[Start of Attachment]
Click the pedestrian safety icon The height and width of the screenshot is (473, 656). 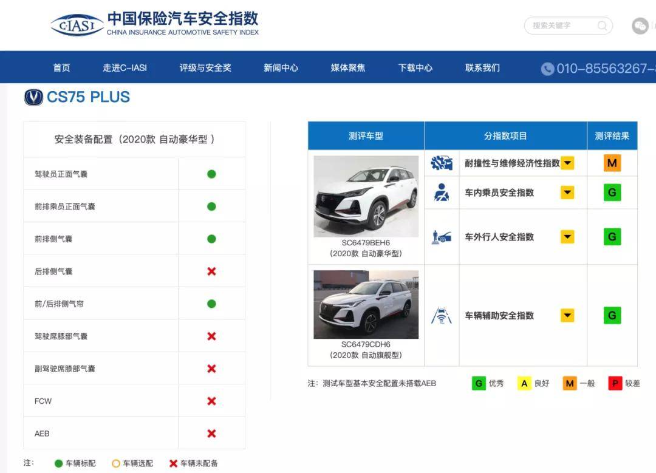click(x=442, y=237)
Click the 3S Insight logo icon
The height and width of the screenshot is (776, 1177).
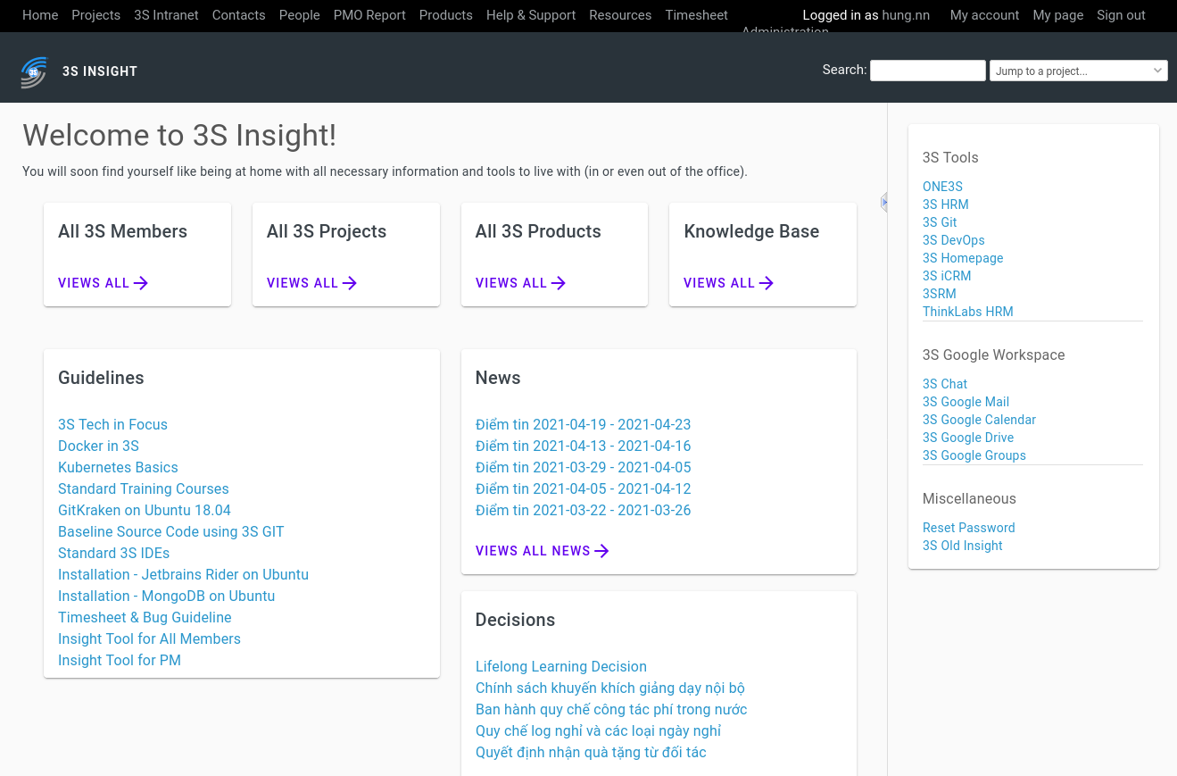click(x=34, y=72)
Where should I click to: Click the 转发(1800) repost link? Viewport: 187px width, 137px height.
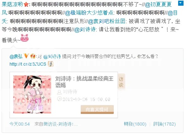pos(135,124)
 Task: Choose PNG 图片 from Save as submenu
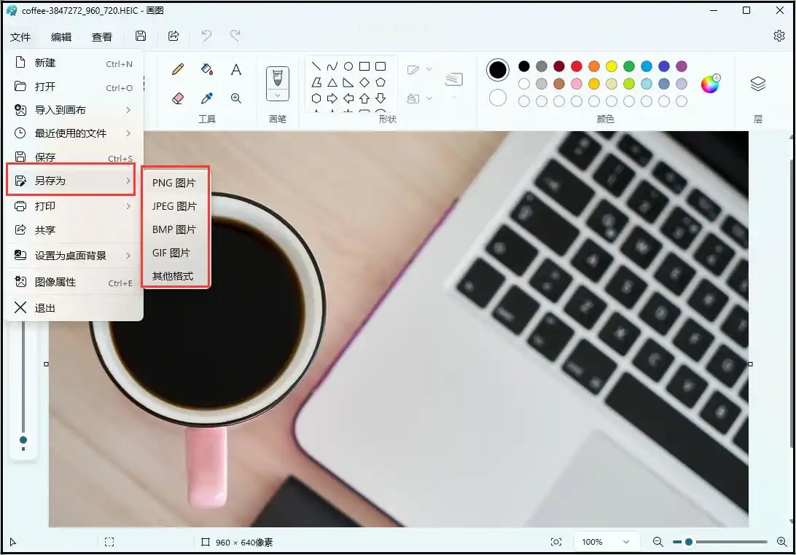174,183
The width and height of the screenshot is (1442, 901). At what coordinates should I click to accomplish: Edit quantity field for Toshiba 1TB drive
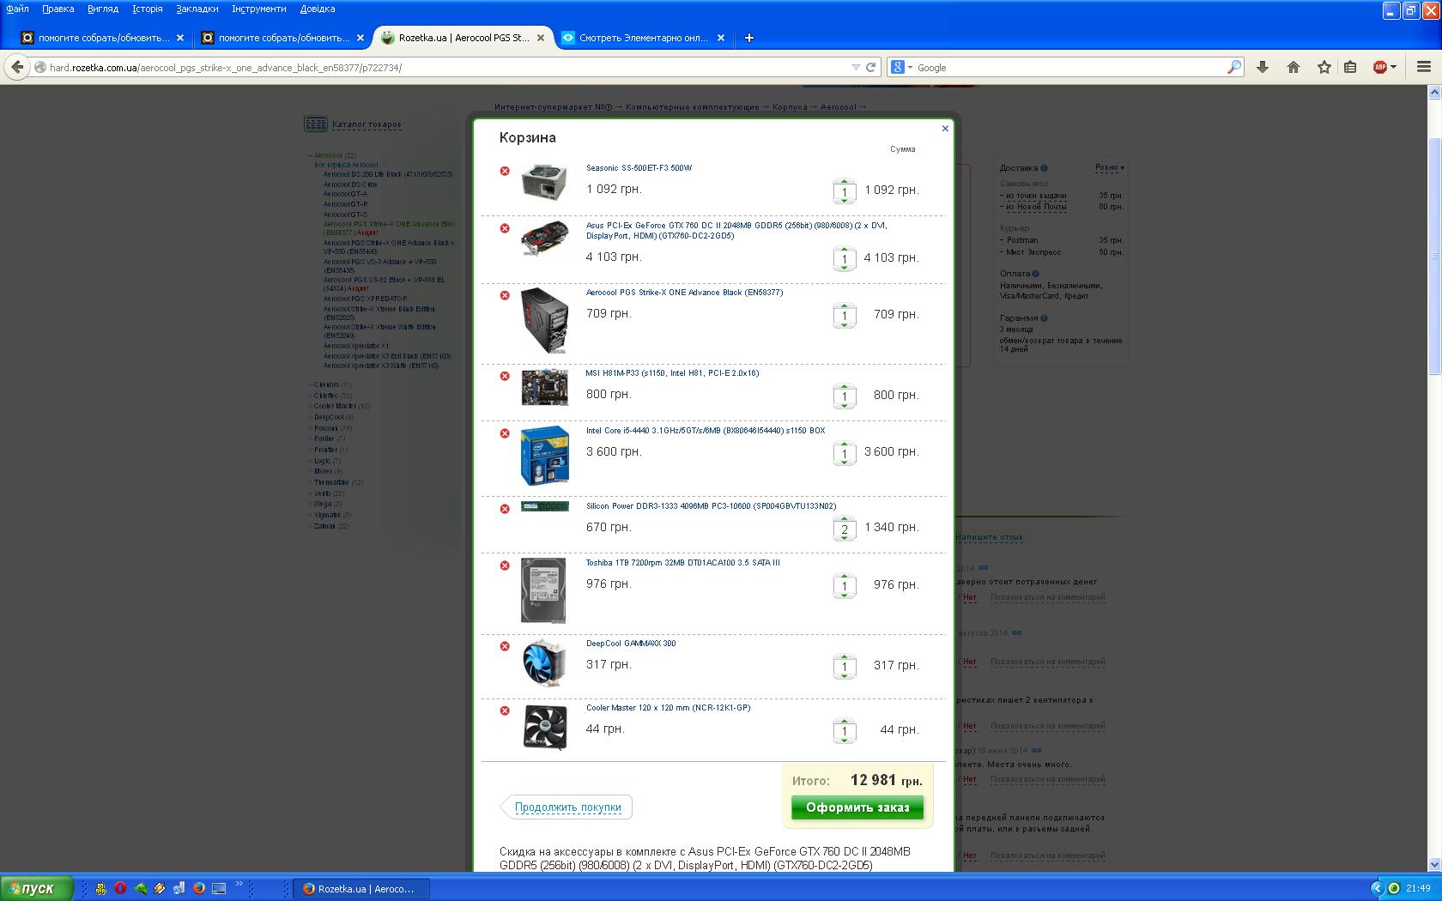tap(845, 586)

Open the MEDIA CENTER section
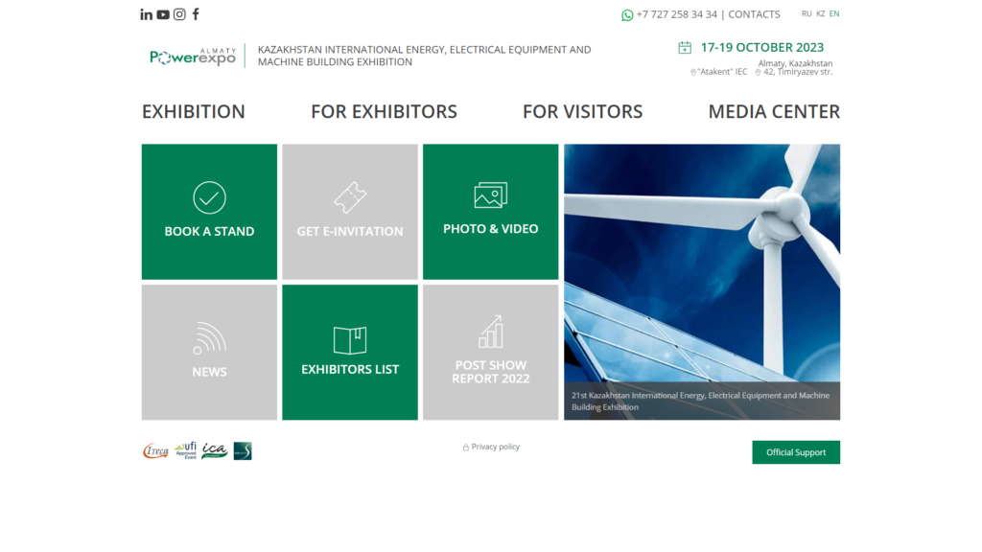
[End of Attachment]
- **Your objective**
Only the lines from the one containing "The height and width of the screenshot is (776, 1177)." through the last line of the entries above should be copied, exactly as they are and without the pictures.

- **Reply to the task**
The height and width of the screenshot is (776, 1177).
click(x=34, y=72)
Where should I click to: Click the 转发(1800) repost link? Viewport: 187px width, 137px height.
pos(135,124)
 Task: Choose PNG 图片 from Save as submenu
174,183
The width and height of the screenshot is (1442, 901). At what coordinates should I click to accomplish: Edit quantity field for Toshiba 1TB drive
tap(845, 586)

Open the MEDIA CENTER section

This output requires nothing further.